REQUIRED ACTION: Transcribe the listing exactly, so that nothing but the pictures is missing.

◆ ◆ ◆

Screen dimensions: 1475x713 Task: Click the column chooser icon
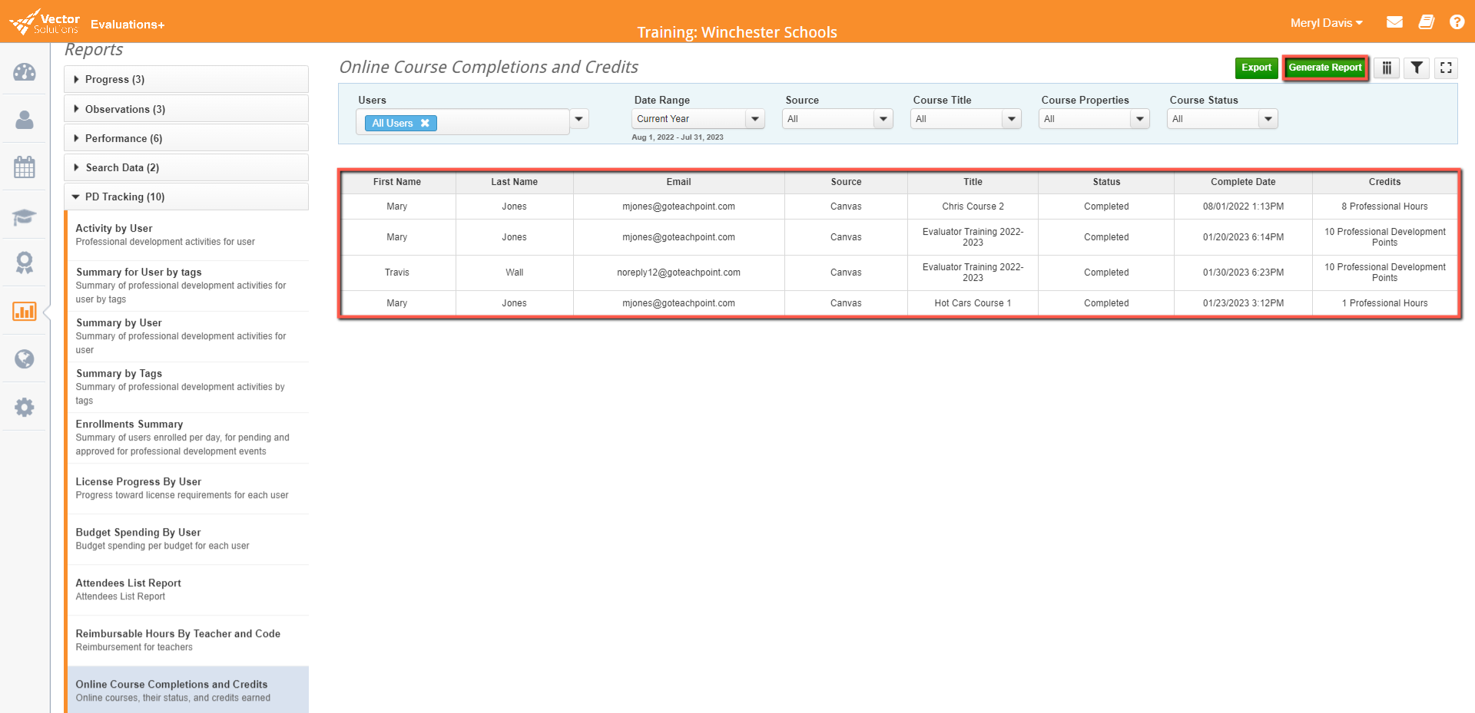pyautogui.click(x=1386, y=68)
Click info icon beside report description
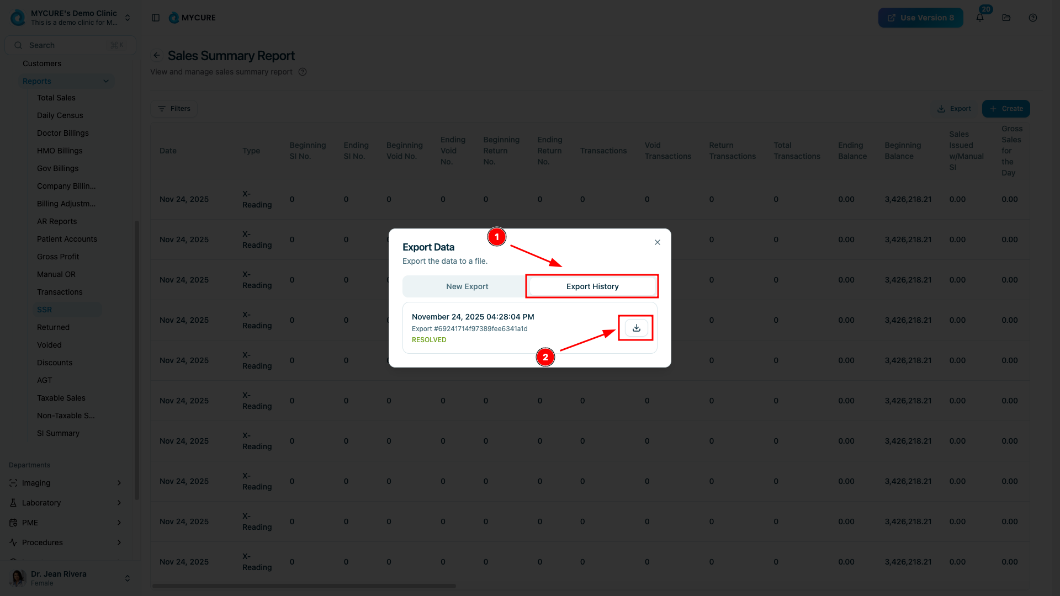Viewport: 1060px width, 596px height. pyautogui.click(x=303, y=72)
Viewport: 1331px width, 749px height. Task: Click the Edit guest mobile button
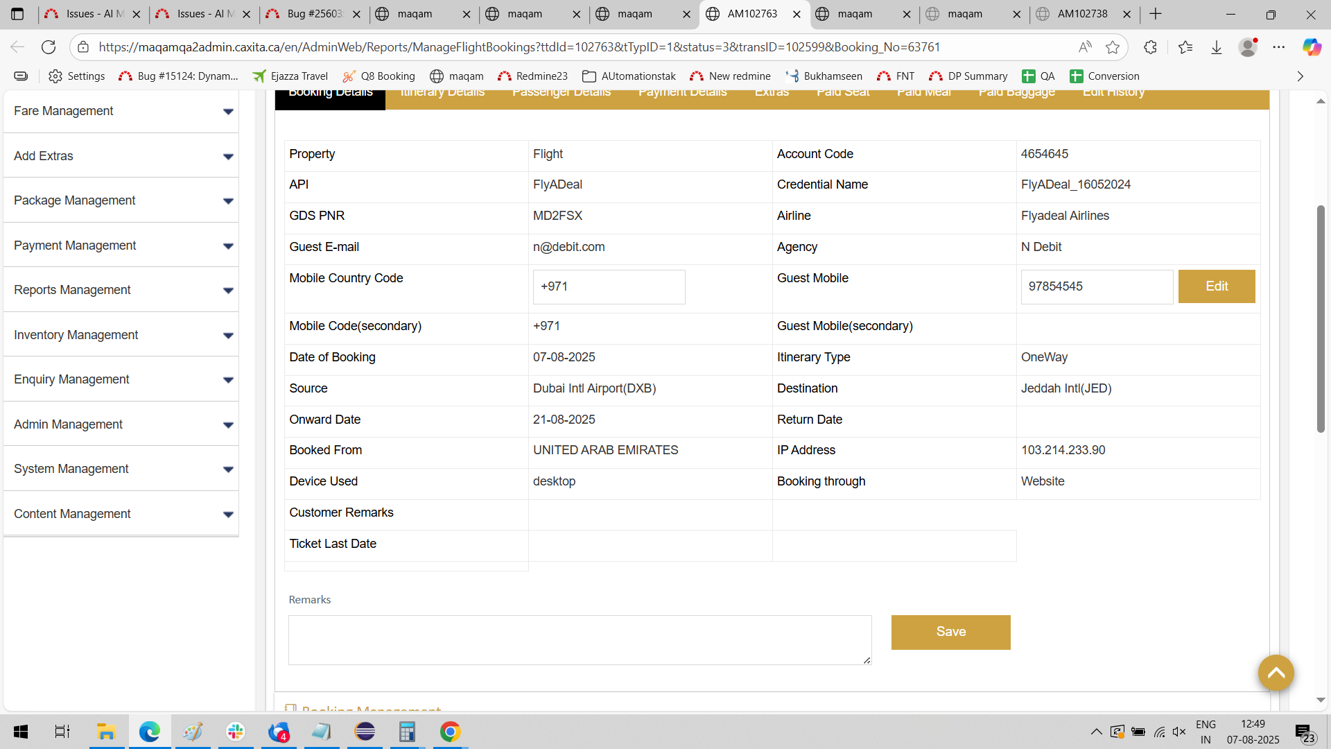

◆ ◆ ◆

TASK ANSWER:
Screen dimensions: 1475x713 Task: Click the column chooser icon
pyautogui.click(x=1386, y=68)
Click info icon beside report description
Viewport: 1060px width, 596px height. pyautogui.click(x=303, y=72)
Viewport: 1331px width, 749px height. Task: Click the Edit guest mobile button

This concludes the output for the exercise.